Search the entries for the word "will" and copy each line that has it.

Data entries:

══════════

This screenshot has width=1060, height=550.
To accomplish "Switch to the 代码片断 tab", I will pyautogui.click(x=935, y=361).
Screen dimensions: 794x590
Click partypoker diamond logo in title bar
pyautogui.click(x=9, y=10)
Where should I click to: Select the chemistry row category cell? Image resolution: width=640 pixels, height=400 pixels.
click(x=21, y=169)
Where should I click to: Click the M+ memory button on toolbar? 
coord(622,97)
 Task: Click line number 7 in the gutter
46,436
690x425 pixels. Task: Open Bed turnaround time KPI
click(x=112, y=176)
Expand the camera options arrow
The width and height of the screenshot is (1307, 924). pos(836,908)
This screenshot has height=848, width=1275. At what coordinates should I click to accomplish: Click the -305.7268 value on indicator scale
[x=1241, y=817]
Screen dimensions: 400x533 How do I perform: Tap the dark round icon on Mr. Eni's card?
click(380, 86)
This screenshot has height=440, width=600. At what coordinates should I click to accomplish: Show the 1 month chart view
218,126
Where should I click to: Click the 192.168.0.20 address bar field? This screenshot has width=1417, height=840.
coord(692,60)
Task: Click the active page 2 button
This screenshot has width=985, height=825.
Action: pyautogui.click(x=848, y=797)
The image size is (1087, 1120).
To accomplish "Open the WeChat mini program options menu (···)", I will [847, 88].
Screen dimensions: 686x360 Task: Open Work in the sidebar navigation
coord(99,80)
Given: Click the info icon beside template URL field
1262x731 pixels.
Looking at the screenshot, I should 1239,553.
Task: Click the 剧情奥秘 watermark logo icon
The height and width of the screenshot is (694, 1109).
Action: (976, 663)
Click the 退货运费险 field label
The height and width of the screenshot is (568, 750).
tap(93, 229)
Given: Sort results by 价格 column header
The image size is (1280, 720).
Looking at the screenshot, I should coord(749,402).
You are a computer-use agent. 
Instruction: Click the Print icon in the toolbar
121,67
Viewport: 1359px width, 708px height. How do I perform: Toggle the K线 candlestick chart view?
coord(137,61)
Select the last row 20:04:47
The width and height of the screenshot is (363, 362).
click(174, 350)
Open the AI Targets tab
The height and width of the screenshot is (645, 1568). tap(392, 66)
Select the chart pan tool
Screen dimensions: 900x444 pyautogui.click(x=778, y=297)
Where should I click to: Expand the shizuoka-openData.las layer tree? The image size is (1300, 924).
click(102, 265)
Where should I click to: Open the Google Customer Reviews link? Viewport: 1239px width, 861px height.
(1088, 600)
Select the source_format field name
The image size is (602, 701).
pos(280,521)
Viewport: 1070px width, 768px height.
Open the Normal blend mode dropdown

══════════

[Task solution]
To accomplish "Switch to the 代码片断 tab", I will pyautogui.click(x=935, y=361).
To accomplish "Open the WeChat mini program options menu (···)", I will [847, 88].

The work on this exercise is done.